IRSA Cloud Access Introduction¶
This is the introductory tutorial demonstrating basic python access to the IRSA-curated images and catalogs available in AWS S3 cloud storage buckets.
Learning Goals:
- Find datasets and connection information.
- Browse buckets.
- Find an image and retrieve a cutout.
- Navigate a catalog and perform a basic query.
1. Cloud basics¶
1.1 Terminology¶
AWS S3 is an object store where the fundamental entities are "buckets" and "objects". Buckets are containers for objects, and objects are blobs of data. Users may be more familiar with filesystem "files" and "directories". Files are analogous to objects, and the terms are often used interchangeably. While there is no directory-like structure in S3 itself, various layers on top of S3 have implemented functionality to mimic it. As a result, users can generally interact using familiar filesystem logic, but may notice subtle differences.
The following S3 terms are also used in this notebook:
- Key: Unique ID for an object, relative to the bucket. Analogous to the full path to a file.
- Prefix: String of characters at the beginning of the object key. Analogous to the full path to a directory.
1.2 General access¶
Most of the common python methods used to read images and catalogs from a local disk can also be pointed at cloud storage buckets.
This includes methods like Astropy fits.open
and Pandas read_parquet
.
The cloud connection is handled by a separate library, usually s3fs, fsspec, or pyarrow.fs.
The IRSA buckets are public and access is free.
Credentials are not required.
Anonymous connections can be made, often by setting a keyword argument like anon=True
.
2. Find datasets and connection information¶
A listing of the available datasets is maintained on IRSA's Cloud Access page. It can be used to substitute values for the following variables, which are used throughout this notebook and identified by all caps:
Cloud Access Variable | Definition |
---|---|
BUCKET_NAME |
AWS S3 bucket name. |
BUCKET_REGION |
AWS region the bucket is in. |
IMAGES_PREFIX |
S3 prefix to the base of an image set. |
CATALOG_PREFIX |
S3 prefix to the base of a catalog. |
PARQUET_NAME |
Path to the base of the catalog's Parquet dataset, relative to the prefix. |
3. Imports¶
Libraries are imported at the top of each section when used. This cell will install them if needed:
try:
import astropy # perform image cutouts
import hpgeom # map sky location to catalog partition
import matplotlib # view results
import pandas # query Parquet datasets
import pyarrow # work with Parquet datasets
import pyvo # locate images in the cloud (pyvo>=1.5 required)

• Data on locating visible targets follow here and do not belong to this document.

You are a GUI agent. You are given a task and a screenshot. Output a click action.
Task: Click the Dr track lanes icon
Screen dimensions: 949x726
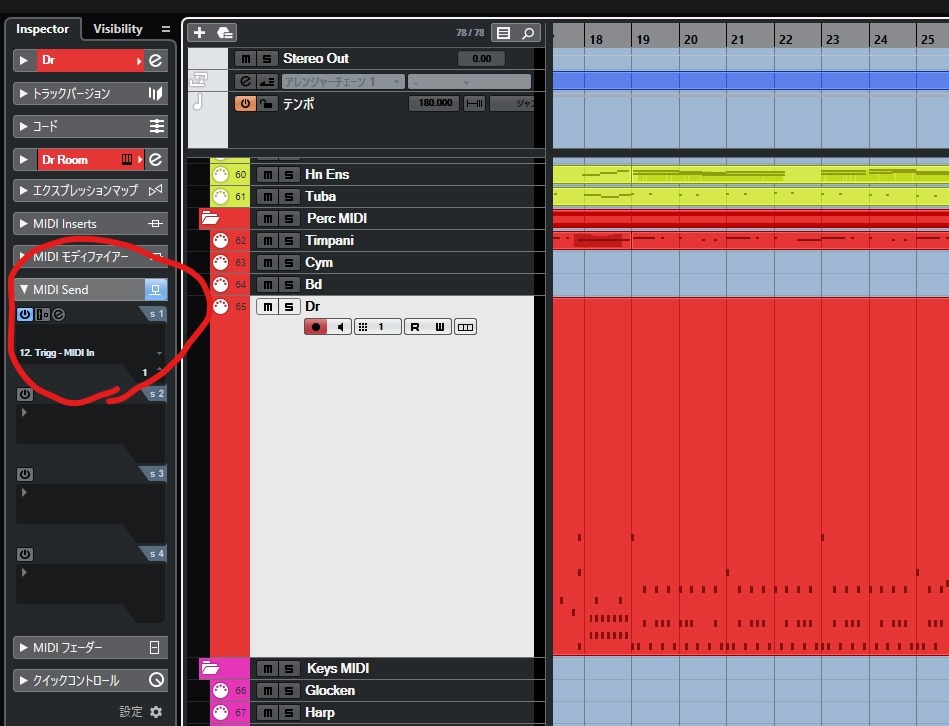(465, 327)
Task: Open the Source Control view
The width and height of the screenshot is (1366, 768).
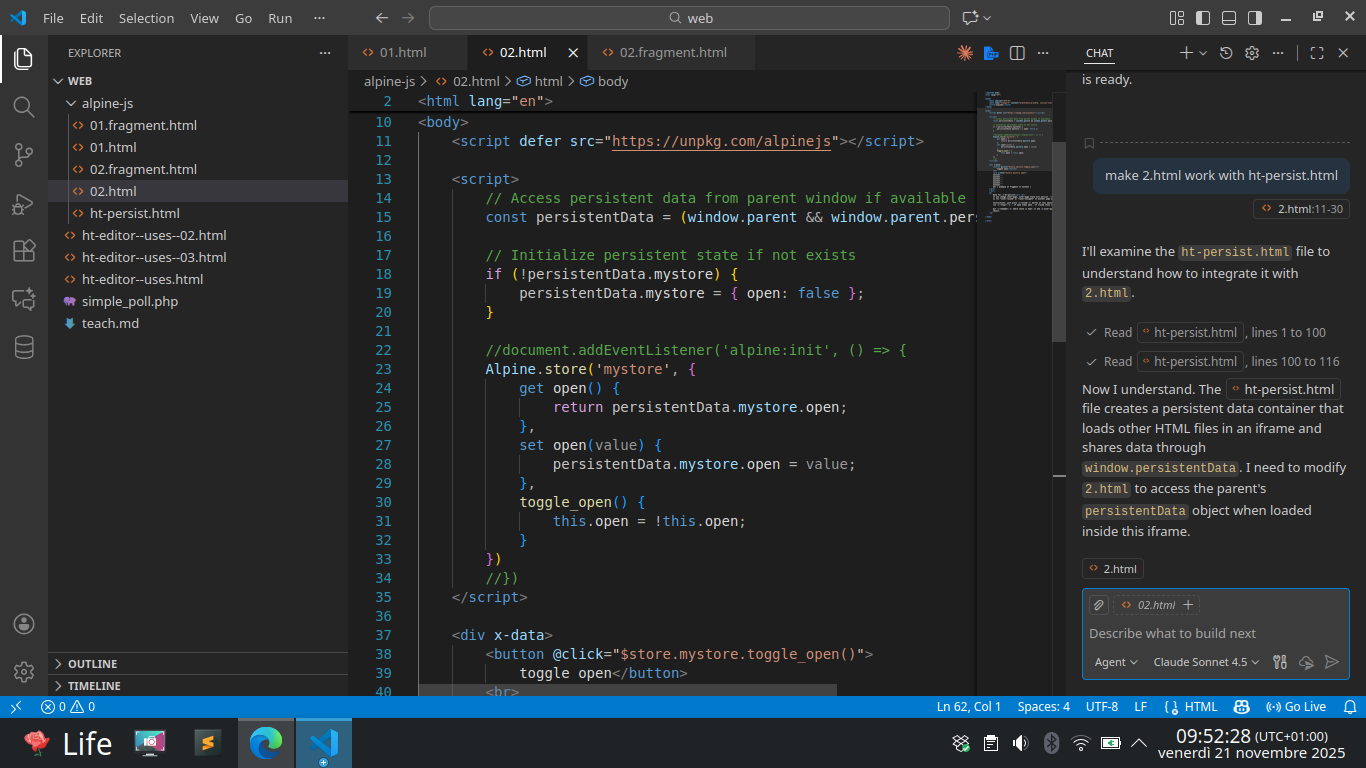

import s3fs # browse buckets
except ImportError:
%pip install astropy
%pip install hpgeom
%pip install pandas
%pip install pyarrow
%pip install pyvo>=1.5
%pip install s3fs
%pip install -U matplotlib
# check for pyvo>=1.5 (required for SIA2Service)
try:
import pyvo
pyvo.dal.SIA2Service("https://irsa.ipac.caltech.edu/SIA")
except AttributeError:
%pip install --upgrade pyvo
# note that you may need to restart the kernel to use the updated package
4. Browse buckets¶
Generally, it is not necessary to look through the buckets. The Cloud Access page is the best way to understand what is available. However, browsing buckets can sometimes be useful.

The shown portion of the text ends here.